Make it easy for viewers to do the thing you want them to do. Here are some best practices for calls to action on digital signs:
- Make sure the call to action is easy to see in the message – don’t bury it in lots of other text or pictures.
- Be clear, concise and specific.
- Write at an appropriate level for the audience.
- Prioritize verbs, then nouns, and only use adjectives sparsely.
- Use vivid language, and imperative verb forms (commands).
- Include trigger words that are considered to be persuasive.
- Make taking the action easy.
- Focus on the benefits to the audience and common needs.
- Create a sense of urgency to encourage immediate action.
- Consider adding a small reward for taking the action immediately.
- Think about cross-promotion possibilities.
- Build some way to measure ROI into your calls to action so you can adjust future messages to be more effective.
If you aren’t doing these things, then your digital signs are little more than electronic posters.
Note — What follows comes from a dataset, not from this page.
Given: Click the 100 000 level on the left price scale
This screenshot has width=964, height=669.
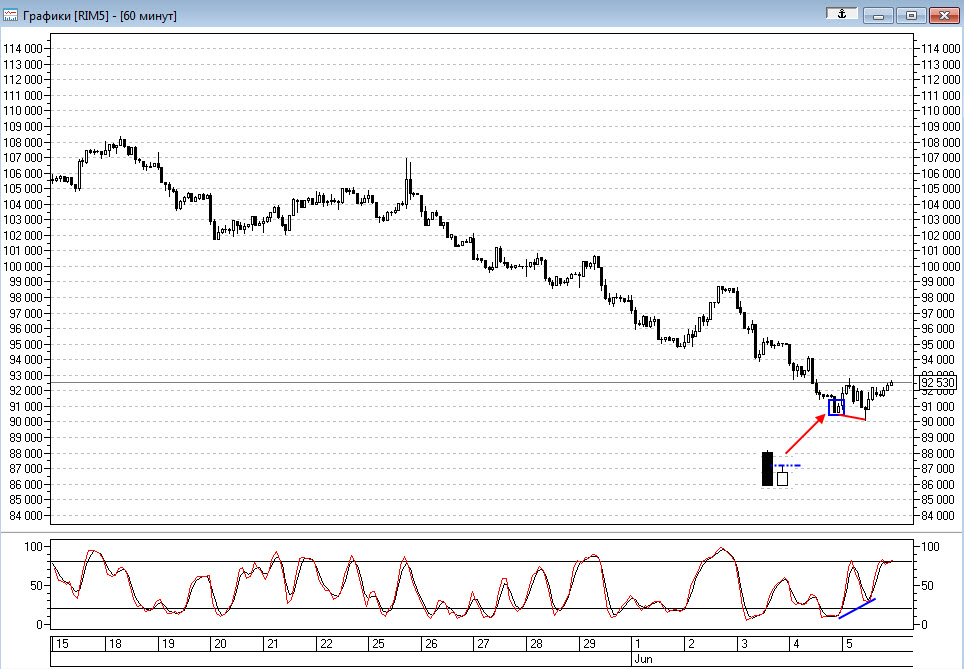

You aren’t using your digital signage system to its fullest potential or its purpose. It’s like buying a new car, but only using the trunk for storage and never driving it. Digital signage adds an information layer to an environment, organization and audience that interact in the real world. With well-crafted messages and calls to action, it can help affect and change human behavior in ways that benefit all of those entities. Put simply, it helps people communicate better. That’s the point of digital signage.